- [BRANO DA LEGGERE]
▶
Comunque, è davvero impressionante. Sono sempre stata convinta che la scelta delle citazioni, l’utilizzo di certe metafore e parole piuttosto che altre siano tutti elementi rivelatori della forma mentis e del sostrato culturale di una persona (è un discorso che avevamo affrontato, mi pare, anche se in circostanze diverse): a questo punto mi chiedo se la nostra Maria Boschi – Goretti, ultimamente sotto ai riflettori come non mai, fosse consapevole dei parallelismi e ricorsi storici creati (e quindi dell’andazzo preso dalla politica italiana ultimamente) o se davvero blaterava con leggiadra e autentica ignoranza. Entrambi i casi sarebbero sconfortanti.
Appena avrò finito la scorpacciata di romanzi ottocenteschi credo che darò un’occhiata a “Storia della Repubblica italiana” di Bocca… sia mai che si scoprano altri paralleli interessanti.
◀
- [AZIONI DA SVOLGERE]
1. Copia dal brano il passaggio da "Comunque, è davvero" a "casi sarebbero sconfortanti.".
2. Nel brano, quale libro si intende consultare una volta terminata la scorpacciata di romanzi ottocenteschi?
Le righe provengono da un'altra fonte.

- [DATI FORNITI]
▶
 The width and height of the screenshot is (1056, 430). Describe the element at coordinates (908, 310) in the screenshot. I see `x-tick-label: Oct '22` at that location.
◀
- [RISPOSTE FORNITE]
1.
Comunque, è davvero impressionante. Sono sempre stata convinta che la scelta delle citazioni, l’utilizzo di certe metafore e parole piuttosto che altre siano tutti elementi rivelatori della forma mentis e del sostrato culturale di una persona (è un discorso che avevamo affrontato, mi pare, anche se in circostanze diverse): a questo punto mi chiedo se la nostra Maria Boschi – Goretti, ultimamente sotto ai riflettori come non mai, fosse consapevole dei parallelismi e ricorsi storici creati (e quindi dell’andazzo preso dalla politica italiana ultimamente) o se davvero blaterava con leggiadra e autentica ignoranza. Entrambi i casi sarebbero sconfortanti.

2. “Storia della Repubblica italiana” di Bocca.